About this task: Starting with the first line and ending with the last, copy the entries word for word.

Dataset excerpts:

*** Block opens ***

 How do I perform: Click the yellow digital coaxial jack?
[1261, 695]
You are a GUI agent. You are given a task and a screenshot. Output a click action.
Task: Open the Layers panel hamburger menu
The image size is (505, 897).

*** Block closes ***

Output for this exercise:
 How do I perform: Click the yellow digital coaxial jack?
[1261, 695]
You are a GUI agent. You are given a task and a screenshot. Output a click action.
Task: Open the Layers panel hamburger menu
The image size is (505, 897).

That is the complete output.